> [EXERCISE AIM] Without changing a single word, output each entry.

--- INPUT Enclosed Below ---

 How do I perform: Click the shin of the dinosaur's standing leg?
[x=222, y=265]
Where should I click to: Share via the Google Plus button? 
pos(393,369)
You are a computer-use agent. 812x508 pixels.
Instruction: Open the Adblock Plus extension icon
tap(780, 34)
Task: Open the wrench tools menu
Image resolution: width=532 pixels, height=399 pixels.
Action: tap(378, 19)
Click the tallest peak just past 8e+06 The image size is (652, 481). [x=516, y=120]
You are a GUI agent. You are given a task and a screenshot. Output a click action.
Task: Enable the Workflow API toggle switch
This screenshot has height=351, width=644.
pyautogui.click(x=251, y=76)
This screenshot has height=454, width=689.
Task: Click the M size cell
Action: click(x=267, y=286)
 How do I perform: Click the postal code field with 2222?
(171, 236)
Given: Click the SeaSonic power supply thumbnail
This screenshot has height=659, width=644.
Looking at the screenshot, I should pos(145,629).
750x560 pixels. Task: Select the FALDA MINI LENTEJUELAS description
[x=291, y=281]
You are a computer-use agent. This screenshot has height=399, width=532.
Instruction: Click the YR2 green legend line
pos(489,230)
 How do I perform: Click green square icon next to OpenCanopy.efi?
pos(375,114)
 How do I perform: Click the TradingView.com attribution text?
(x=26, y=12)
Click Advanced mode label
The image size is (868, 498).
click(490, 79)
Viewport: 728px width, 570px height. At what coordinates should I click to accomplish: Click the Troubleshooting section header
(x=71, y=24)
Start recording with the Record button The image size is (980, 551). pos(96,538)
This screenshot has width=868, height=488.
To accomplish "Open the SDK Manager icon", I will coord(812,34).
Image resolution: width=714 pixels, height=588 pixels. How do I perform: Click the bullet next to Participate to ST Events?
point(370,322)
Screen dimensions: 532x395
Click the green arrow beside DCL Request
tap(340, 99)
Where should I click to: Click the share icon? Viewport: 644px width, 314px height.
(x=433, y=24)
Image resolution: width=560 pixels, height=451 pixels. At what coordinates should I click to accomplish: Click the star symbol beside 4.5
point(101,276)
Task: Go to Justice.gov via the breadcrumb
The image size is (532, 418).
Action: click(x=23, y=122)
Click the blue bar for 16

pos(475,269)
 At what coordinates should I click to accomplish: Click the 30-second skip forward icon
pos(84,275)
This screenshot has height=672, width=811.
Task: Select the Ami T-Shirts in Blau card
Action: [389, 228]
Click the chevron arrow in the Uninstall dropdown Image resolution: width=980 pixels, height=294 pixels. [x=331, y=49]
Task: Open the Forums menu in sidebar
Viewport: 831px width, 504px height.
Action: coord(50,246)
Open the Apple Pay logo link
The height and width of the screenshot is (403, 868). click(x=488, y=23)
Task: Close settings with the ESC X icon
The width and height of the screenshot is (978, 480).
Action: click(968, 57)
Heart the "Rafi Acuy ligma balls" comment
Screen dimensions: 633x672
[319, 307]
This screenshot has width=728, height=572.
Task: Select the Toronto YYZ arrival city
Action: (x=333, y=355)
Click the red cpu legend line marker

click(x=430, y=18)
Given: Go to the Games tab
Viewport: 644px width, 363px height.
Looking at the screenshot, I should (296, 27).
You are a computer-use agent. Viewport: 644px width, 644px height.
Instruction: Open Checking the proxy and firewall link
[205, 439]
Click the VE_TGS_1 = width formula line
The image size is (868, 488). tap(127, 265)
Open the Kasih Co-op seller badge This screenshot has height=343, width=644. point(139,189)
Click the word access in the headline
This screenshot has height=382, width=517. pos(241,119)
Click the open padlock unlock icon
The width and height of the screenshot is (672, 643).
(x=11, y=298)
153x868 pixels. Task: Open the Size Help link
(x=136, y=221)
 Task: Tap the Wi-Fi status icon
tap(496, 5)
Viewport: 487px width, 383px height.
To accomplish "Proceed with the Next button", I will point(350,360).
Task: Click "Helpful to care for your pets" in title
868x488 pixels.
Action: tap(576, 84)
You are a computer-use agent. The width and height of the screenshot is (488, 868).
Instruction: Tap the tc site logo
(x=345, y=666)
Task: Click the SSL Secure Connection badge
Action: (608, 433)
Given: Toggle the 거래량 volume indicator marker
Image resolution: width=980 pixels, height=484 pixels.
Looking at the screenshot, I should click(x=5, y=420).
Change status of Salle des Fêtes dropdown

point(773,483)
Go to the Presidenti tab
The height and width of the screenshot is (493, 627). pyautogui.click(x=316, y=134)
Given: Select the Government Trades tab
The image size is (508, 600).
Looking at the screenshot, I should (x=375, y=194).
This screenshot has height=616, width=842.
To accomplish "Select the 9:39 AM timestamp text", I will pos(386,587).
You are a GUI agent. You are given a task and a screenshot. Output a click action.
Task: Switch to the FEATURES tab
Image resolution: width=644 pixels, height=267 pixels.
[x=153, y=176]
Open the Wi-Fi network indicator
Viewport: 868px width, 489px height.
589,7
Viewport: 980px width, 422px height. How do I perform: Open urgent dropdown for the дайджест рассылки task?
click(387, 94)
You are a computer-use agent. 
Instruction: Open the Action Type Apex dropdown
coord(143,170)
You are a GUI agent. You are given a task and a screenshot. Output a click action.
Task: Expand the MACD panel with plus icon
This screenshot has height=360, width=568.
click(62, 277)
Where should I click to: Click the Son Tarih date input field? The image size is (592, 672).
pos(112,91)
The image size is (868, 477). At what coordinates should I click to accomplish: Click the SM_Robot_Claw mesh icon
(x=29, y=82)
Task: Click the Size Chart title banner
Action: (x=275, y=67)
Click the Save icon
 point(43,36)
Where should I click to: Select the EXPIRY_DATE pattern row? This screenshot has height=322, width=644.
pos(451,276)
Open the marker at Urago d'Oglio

--- End of Enclosed INPUT ---

> [ANSWER SPACE]
 How do I perform: Click the shin of the dinosaur's standing leg?
[x=222, y=265]
Where should I click to: Share via the Google Plus button? 
pos(393,369)
You are a computer-use agent. 812x508 pixels.
Instruction: Open the Adblock Plus extension icon
tap(780, 34)
Task: Open the wrench tools menu
Image resolution: width=532 pixels, height=399 pixels.
Action: tap(378, 19)
Click the tallest peak just past 8e+06 The image size is (652, 481). [x=516, y=120]
You are a GUI agent. You are given a task and a screenshot. Output a click action.
Task: Enable the Workflow API toggle switch
This screenshot has height=351, width=644.
pyautogui.click(x=251, y=76)
This screenshot has height=454, width=689.
Task: Click the M size cell
Action: click(x=267, y=286)
 How do I perform: Click the postal code field with 2222?
(171, 236)
Given: Click the SeaSonic power supply thumbnail
This screenshot has height=659, width=644.
Looking at the screenshot, I should pos(145,629).
750x560 pixels. Task: Select the FALDA MINI LENTEJUELAS description
[x=291, y=281]
You are a computer-use agent. This screenshot has height=399, width=532.
Instruction: Click the YR2 green legend line
pos(489,230)
 How do I perform: Click green square icon next to OpenCanopy.efi?
pos(375,114)
 How do I perform: Click the TradingView.com attribution text?
(x=26, y=12)
Click Advanced mode label
The image size is (868, 498).
click(490, 79)
Viewport: 728px width, 570px height. At what coordinates should I click to accomplish: Click the Troubleshooting section header
(x=71, y=24)
Start recording with the Record button The image size is (980, 551). pos(96,538)
This screenshot has width=868, height=488.
To accomplish "Open the SDK Manager icon", I will coord(812,34).
Image resolution: width=714 pixels, height=588 pixels. How do I perform: Click the bullet next to Participate to ST Events?
point(370,322)
Screen dimensions: 532x395
Click the green arrow beside DCL Request
tap(340, 99)
Where should I click to: Click the share icon? Viewport: 644px width, 314px height.
(x=433, y=24)
Image resolution: width=560 pixels, height=451 pixels. At what coordinates should I click to accomplish: Click the star symbol beside 4.5
point(101,276)
Task: Go to Justice.gov via the breadcrumb
The image size is (532, 418).
Action: click(x=23, y=122)
Click the blue bar for 16

pos(475,269)
 At what coordinates should I click to accomplish: Click the 30-second skip forward icon
pos(84,275)
This screenshot has height=672, width=811.
Task: Select the Ami T-Shirts in Blau card
Action: [389, 228]
Click the chevron arrow in the Uninstall dropdown Image resolution: width=980 pixels, height=294 pixels. [x=331, y=49]
Task: Open the Forums menu in sidebar
Viewport: 831px width, 504px height.
Action: coord(50,246)
Open the Apple Pay logo link
The height and width of the screenshot is (403, 868). click(x=488, y=23)
Task: Close settings with the ESC X icon
The width and height of the screenshot is (978, 480).
Action: click(968, 57)
Heart the "Rafi Acuy ligma balls" comment
Screen dimensions: 633x672
[319, 307]
This screenshot has width=728, height=572.
Task: Select the Toronto YYZ arrival city
Action: (x=333, y=355)
Click the red cpu legend line marker

click(x=430, y=18)
Given: Go to the Games tab
Viewport: 644px width, 363px height.
Looking at the screenshot, I should (296, 27).
You are a computer-use agent. Viewport: 644px width, 644px height.
Instruction: Open Checking the proxy and firewall link
[205, 439]
Click the VE_TGS_1 = width formula line
The image size is (868, 488). tap(127, 265)
Open the Kasih Co-op seller badge This screenshot has height=343, width=644. point(139,189)
Click the word access in the headline
This screenshot has height=382, width=517. pos(241,119)
Click the open padlock unlock icon
The width and height of the screenshot is (672, 643).
(x=11, y=298)
153x868 pixels. Task: Open the Size Help link
(x=136, y=221)
 Task: Tap the Wi-Fi status icon
tap(496, 5)
Viewport: 487px width, 383px height.
To accomplish "Proceed with the Next button", I will point(350,360).
Task: Click "Helpful to care for your pets" in title
868x488 pixels.
Action: tap(576, 84)
You are a computer-use agent. The width and height of the screenshot is (488, 868).
Instruction: Tap the tc site logo
(x=345, y=666)
Task: Click the SSL Secure Connection badge
Action: (608, 433)
Given: Toggle the 거래량 volume indicator marker
Image resolution: width=980 pixels, height=484 pixels.
Looking at the screenshot, I should click(x=5, y=420).
Change status of Salle des Fêtes dropdown

point(773,483)
Go to the Presidenti tab
The height and width of the screenshot is (493, 627). pyautogui.click(x=316, y=134)
Given: Select the Government Trades tab
The image size is (508, 600).
Looking at the screenshot, I should (x=375, y=194).
This screenshot has height=616, width=842.
To accomplish "Select the 9:39 AM timestamp text", I will pos(386,587).
You are a GUI agent. You are given a task and a screenshot. Output a click action.
Task: Switch to the FEATURES tab
Image resolution: width=644 pixels, height=267 pixels.
[x=153, y=176]
Open the Wi-Fi network indicator
Viewport: 868px width, 489px height.
589,7
Viewport: 980px width, 422px height. How do I perform: Open urgent dropdown for the дайджест рассылки task?
click(387, 94)
You are a computer-use agent. 
Instruction: Open the Action Type Apex dropdown
coord(143,170)
You are a GUI agent. You are given a task and a screenshot. Output a click action.
Task: Expand the MACD panel with plus icon
This screenshot has height=360, width=568.
click(62, 277)
Where should I click to: Click the Son Tarih date input field? The image size is (592, 672).
pos(112,91)
The image size is (868, 477). At what coordinates should I click to accomplish: Click the SM_Robot_Claw mesh icon
(x=29, y=82)
Task: Click the Size Chart title banner
Action: (x=275, y=67)
Click the Save icon
 point(43,36)
Where should I click to: Select the EXPIRY_DATE pattern row? This screenshot has height=322, width=644.
pos(451,276)
Open the marker at Urago d'Oglio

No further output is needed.